Systemic questions are boring.
It is so much more fun when we have a scandal — corruption! sex! ‐ than to drone on about our voting system. A scandal brings excitement, outrage, food fights on Twitter, entertaining cable news. Who the fuck cares about Duverger's Law and approval voting?
But Jesus Fucking Christ.
We all understand that, in the United States, our current electoral system reliably elevates sociopaths. Then we are shocked!, shocked! that they are sociopaths.
Our electoral system rewards — nay, requires — corruption, as without campaign cash, most candidates have no hope.
The primary system and the small-money donations game filter for outrage entrepreneurs. The big-money donations game filters for sycophants to plutocrats. Pick your poison, then poison us all.
Donald Trump is not the problem. He's a symptom. As are the prosecutorial showboats like Adam Schiff who oh so valiantly attack him. Kayfabe was the metaphor, but it's wrong to imagine it started with Trump.
Whatever these people are doing, they are not meaningfully representing us. They are not finding solutions to the problems that most vex us. There's a Groucho Marx aspect to our current system. Anyone willing to do what it takes to get elected and keep the job under our decayed institutions is unlikely to do the job well.
And we are misgoverned. We are so badly misgoverned. We are literally dying from misgovernment. It's a big fucking deal.
Giving your sociopaths a slim margin over the other team of sociopaths is not going to solve the problem. There is no one you can elect who will "make a difference" when the system in which they operate is what's broken. The only way they can make a difference is if they change the system that rewards their misgovernment.
Yes, it matters, as a kind of holding action, that the very worst of them shouldn't get elected. But all the money we send to ActBlue or WinRed is just a fucking shakedown. The politics industry finances itself opulently by holding us for ransom. We are provoked to pay so that something terrible won't happen.
Not a lot of positive good is likely to come out of a cage match between two sorted, polarized parties, from which we elect representatives whose main job is attracting cash, for whom governing is at best a side hustle, and who understand that taking a meaningful position beyond the consensus of their party invites attack ads and is electoral poison.
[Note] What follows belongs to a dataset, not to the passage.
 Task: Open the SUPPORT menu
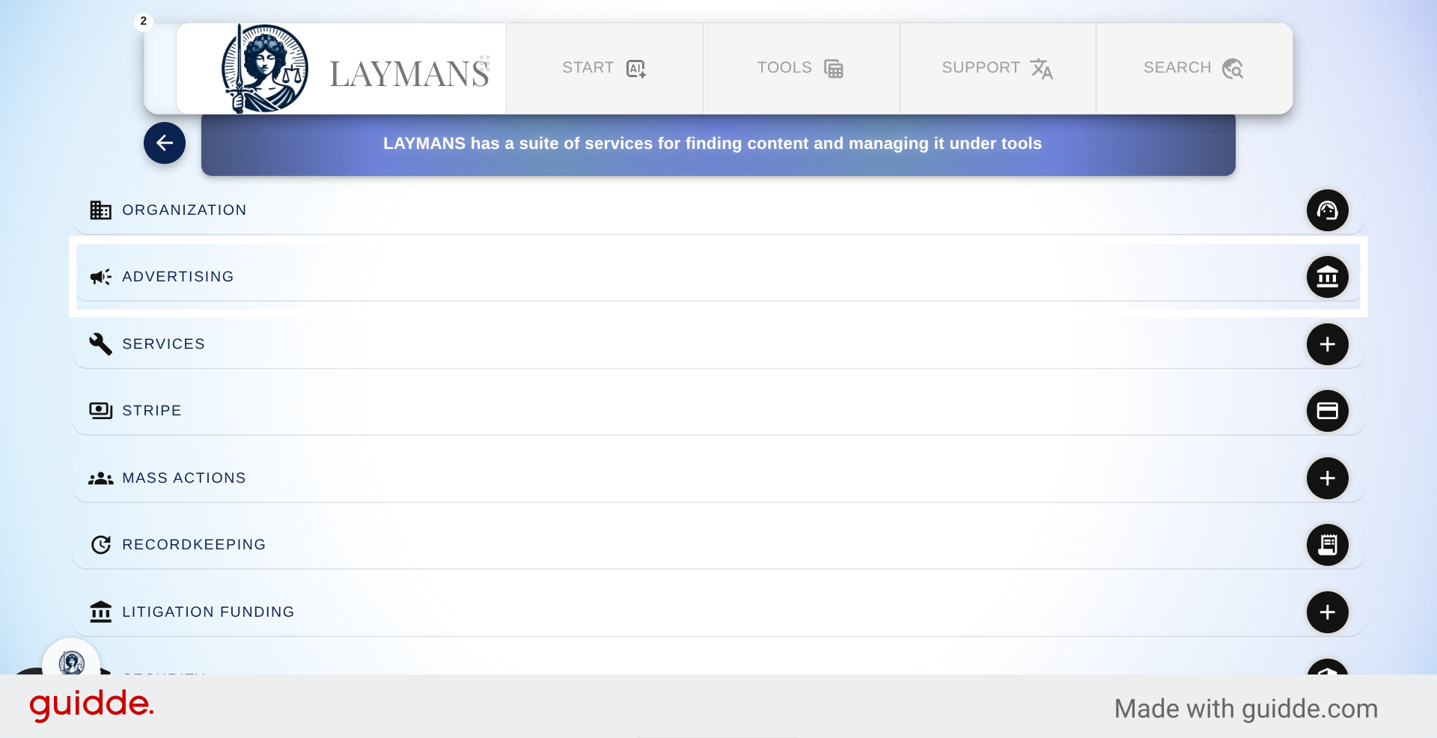tap(997, 67)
Things work a little better than you'd expect from a fair description of our actual system. Maybe there's some hope in that. But not very much hope.
We have to change the structure of our democracy.
We are in a foreign policy environment where catastrophically destructive war or even nuclear annihilation are plausible outcomes. We need to act with care, deliberation, and wisdom. Instead, political incentives militate either towards cartoon hawkishness or dogmatic isolationism, almost regardless of the actual circumstances. We need leaders who can actually negotiate and deliberate, who can understand nuance and consider compromise without those words becoming euphemisms for abandonning vital commitments.
We have to change the structure of our democracy.
And we can! Yes we can! Almost none of what ails us is embedded in our hard-to-change Constitution.
If our pustulent rotted Congress could rise above their pustulence and rottedness for a day or two, they could change the character of the antidemocratic Senate. It could become a body that elevates broadly popular, consensus-oriented statesmen rather than partisan sociopaths. It would take nothing more than an Act of Congress to insist that Senators be elected by approval vote.
We could ensure that at least four major parties emerge among the public and take seats in the House of Representatives, transforming today's stalemated trench warfare between implacably opposed camps into a more constructive dynamic where parties on their own can neither pass or block anything, where coalition building works while kneecapping a rival just advantages a different rival.
We could insist that elections be solely publicly financed.
We could properly fund Congressional staffs so they needn't outsource the basic work of legislating to think tanks bought by plutocrats and lobbyists working for industries eager to write their own laws.
We could even build a Supreme Court that would be trustworthy.
Any of these things, or all of them, could be accomplished by a simple Act of Congress.
Structure may not be as salacious as who's grabbing whom by the pussy, who bought whom by some clever or not so clever means that the Supreme Court decides is not corruption.
Something in our lizard brains seeks out human villains we can mock, punish, destroy. Structural change is not so exciting. It seems dry.
But it is so much more powerful. Transcend your lizard blame for a second, and prioritize what fucking matters. With enough pressure, even the sociopaths we currently elect can be cornered into doing the right thing.